Can someone please explain this to me? Also does it really mean anything?

Because I have had people tell me that it does, meaning that the shutter will break after so long, and some people tell me that it doesn't, and that the shutter will last for ever as long as its taken care of.

Who's right?


----------



## Trever1t (Feb 7, 2012)

Manufacturer's rate their shutters for so many actuations. Think of it like tire life...you might get 50K miles from your tires, more or less.....


----------



## Josh66 (Feb 7, 2012)

How ever many actuations your shutter is rated for, generally half of them will fail at (or near) that number.  The rest will fail sooner or later.  How much sooner or later is any-body's guess, mostly.


----------



## IgsEMT (Feb 7, 2012)

I had to replace shutter mechanism on my D90 around 5k mark. I had to replace shutter curtains at 3k on my d300s. I sold my d70s with 200,000plus and never once had a problem with that camera.
Buddy of mine replaced his shutter mechanism around 1500, after the first wedding he used it on. Another bud, changed it on his d3 at around 50k.
These things are random, unfortunately.


----------



## SCraig (Feb 7, 2012)

It varies with the camera.  Consumer-grade bodies have relatively low-life shutters since the rationalization is that they won't be used all that much.  Pro-grade bodies have very robust shutter assemblies that probably will last forever.  Everything else is somewhere in between.



IgsEMT said:


> I had to replace shutter mechanism on my D90  around 5k mark...


My D90 has 26,171 on it right now.


----------



## 480sparky (Feb 7, 2012)

Nothing lasts forever.

Shutter count database.


----------



## djacobox372 (Feb 8, 2012)

Its really just a measure of how "used" a camera is.  High shutter count cameras have seen a lot of use and hence are more prone to fail in many ways, not just the shutter.


----------



## patrickt (Feb 8, 2012)

And, where do you find the shutter count?


----------



## 480sparky (Feb 8, 2012)

patrickt said:


> And, where do you find the shutter count?



Online.

Or offline.


----------



## MReid (Feb 8, 2012)

Shutters can be replaced, not really something to worry about.
I have never had a shutter fail.....taken a LOT of pictures.


----------



## KmH (Feb 8, 2012)

As mentioned, for me the shutter actuation count is an indication of how hard or gentle a camera has been used.

Nikon cameras launched in the last 7 years or so write the shutter count info the the cameras EXIF data when JPEG is the selected capture file type. Canon cameras don't.

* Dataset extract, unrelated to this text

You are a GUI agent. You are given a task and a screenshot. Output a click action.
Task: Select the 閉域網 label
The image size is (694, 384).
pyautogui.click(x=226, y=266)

Consequently the only way to get a for sure accurate shutter count from a Canon camera is to have a Canon Service facility read the count.

Be aware that EXIF data can be edited.

Here is what it looks like using the Opanda EXIF reader to read the EXIF from a JPEG made by a Nikon DSLR:


----------



## Trever1t (Feb 8, 2012)

another YaY for the big N.


----------